Table 3 RT-PCR system

(2) After incubating the above mixture at 65°C for 5 minutes, place it on ice quickly, then add 4 μL 5×First-Strandbuffer, 2 μL 0.1M DTT, 1 μL 40U/mL RNase inhibitor to the above mixture, mix gently and store at 37°C Incubate for 2 minutes;

(3) Add 1 μL of reverse transcriptase, mix gently and incubate at 37°C for 50 minutes;

(4) Incubate at 70°C for 15 minutes to inactivate reverse transcriptase and store at -20°C;

(5) Design forward primer F (5'-CTGC GAATTC TCGCCGGTAAAGCCAAGT-3') and reverse primer R (5'-ACTT ACGCGT AGCGGCGGTAGCAAAGC-3'), the underlined sequences represent the EcoRI restriction site and MluI restriction site respectively site. The Trichoderma harzianum cDNA obtained in the above step is used as a template, and the PCR reaction is carried out according to the following PCR system and procedures to obtain the target DNA fragment;

Table 4 PCR system

The PCR reaction conditions are: pre-denaturation at 94°C for 3 minutes; denaturation at 94°C for 30 seconds; annealing at 51°C for 30 seconds; extension at 72°C for 2 minutes; 32 cycles; final extension at 72°C for 10 minutes; and then identify the product by agarose gel electrophoresis , the agarose concentration was 1.5%, the electrophoresis condition was 120V, 25min, and the operation process of the agarose gel electrophoresis was referred to "Molecular Cloning Experiment Guide". The size of the acid protease gene band obtained was about 1100bp, and the target gene was recovered using a gel recovery kit.

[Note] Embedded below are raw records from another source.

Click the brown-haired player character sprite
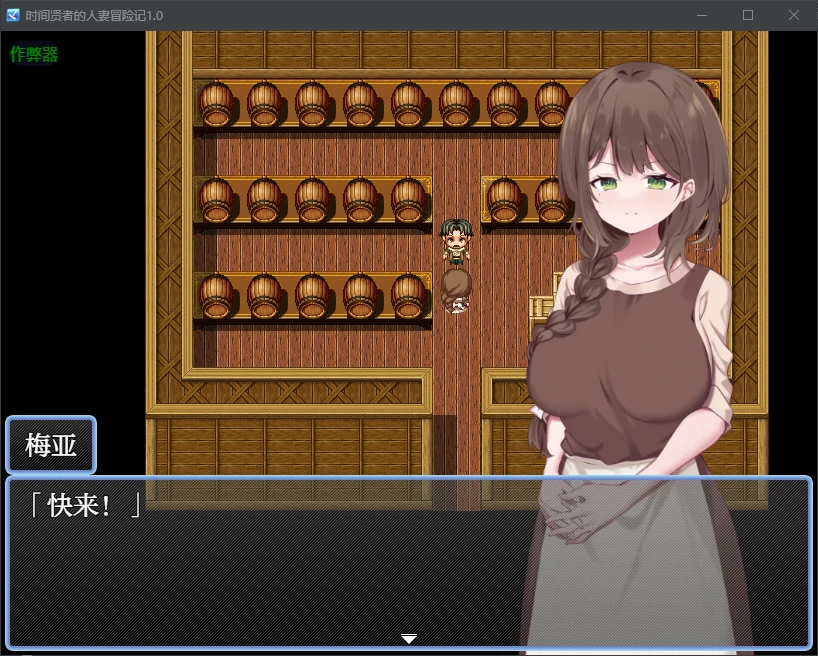point(456,290)
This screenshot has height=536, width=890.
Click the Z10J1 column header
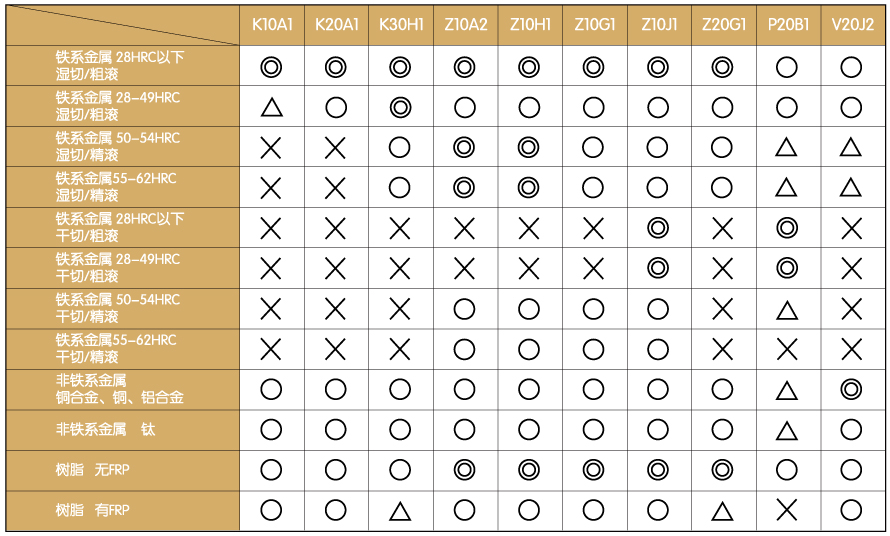tap(657, 25)
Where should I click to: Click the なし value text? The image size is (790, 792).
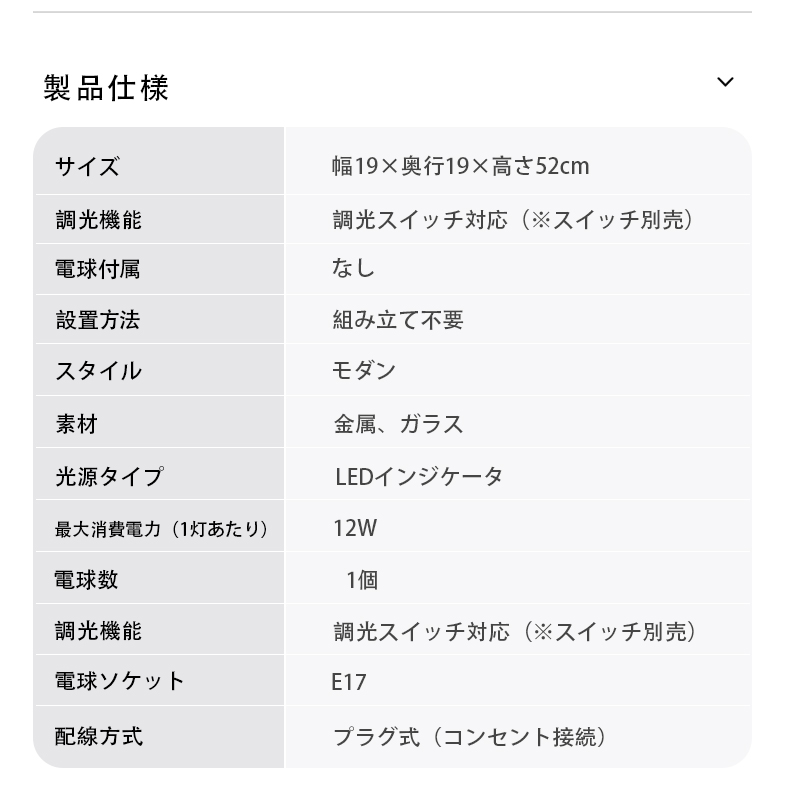pos(353,268)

(4) Screening and identification of TA cloning and recombinant plasmids

(1) After the high-fidelity enzyme product was recovered by cutting the gel, the Ex-taq enzyme was used to add A reaction, and the target gene fragment (p6281) obtained in step (3) was combined with the pMD18-T vector (purchased from Dalian Bao Biology) according to the following system Engineering Co., Ltd.) connection, connection conditions 16 ℃, 2h;

Table 5T carrier connection system

Then heat-shocked at 42°C for 70 seconds to transform Escherichia coli DH5α competent cells (purchased from Dalian Bao Biological Engineering Co., Ltd.), and coated with LB liquid medium containing ampicillin resistance (tryptone 10g, yeast extract 5g, sodium chloride 10 g, distilled water to 1000 mL), cultured overnight at 37°C. Then use 2×Taq PCR Mix to perform colony PCR to screen positive colonies. The reaction system and procedures are as follows:

Table 6 Colony PCR system

Colony PCR reaction conditions are: pre-denaturation at 94°C for 3 minutes; denaturation at 94°C for 30 seconds; annealing at 51°C for 30 seconds; extension at 72°C for 1 minute; 32 cycles; final extension at 72°C for 10 minutes; For identification, the concentration of agarose is 1%, the electrophoresis condition is 120V, 25min, and the band size of the acid protease gene is about 1100bp;

(2) The positive clones were picked and added to LB liquid culture containing ampicillin resistance based on 37°C and 220rpm shaker for expansion for 12h. Take the expanded cultured bacterial solution in a centrifuge tube and send it to Sangon Bioengineering (Shanghai) Co., Ltd. for sequencing. After sequencing, the length of the cloned gene is 1107bp. The sequencing results are as follows: its nucleotide sequence is as follows: SEQ ID No: 3 shown;

(5) Transformation of Pichia pastoris GS115 with gene p6281:

(1) Extract and clone the pMD18-T-p6281 cloning carrier plasmid with the acid protease gene, use it as a template to carry out PCR amplification, the PCR system refers to the previous table 4, then carry out agarose gel electrophoresis identification of the product, and purify it with a kit Recycle. The expression vector pPIC9K (purchased from Invitrogen) was modified with multiple restriction sites, which were BamHI, EcoRI, ApaI and MluI in sequence, and named pPIC9BM (Fig. 4). The construction vector was cloned using RF, and the primers were

5'-GAAGCTGGATCC GAATTC CCGCTCGAGGGGCCC ACGCGT CATCATCATCATC-3' (the underlined sequences represent EcoRI restriction site and MluI restriction site respectively), the reaction system is:

Table 7 RF cloning system

The reaction conditions are: pre-denaturation at 98°C for 3 minutes; denaturation at 98°C for 10 seconds; annealing at 58°C for 15 seconds; extension at 72°C for 8 minutes; 32 cycles; final extension at 72°C for 10 minutes; product sequencing identification;

Use EcoRI and MluI to perform double enzyme digestion on the recovered product and the pPIC9BM vector according to the instructions (the double enzyme digestion system is shown in Table 8), and use a common DNA recovery kit to purify and recover the digested DNA, and then detect it with a nucleic acid concentration detector. DNA concentration;

Table 8 Double Enzyme Digestion System

Enzyme digestion conditions 37°C, 4h;

(2) Ligate the purified and recovered protease gene fragment p6281 and pPIC9BM vector fragment at a molar ratio of 1:5 using T4 ligase in vitro. The ligation conditions are 22°C, 8h, and the ligation system is shown in the table below.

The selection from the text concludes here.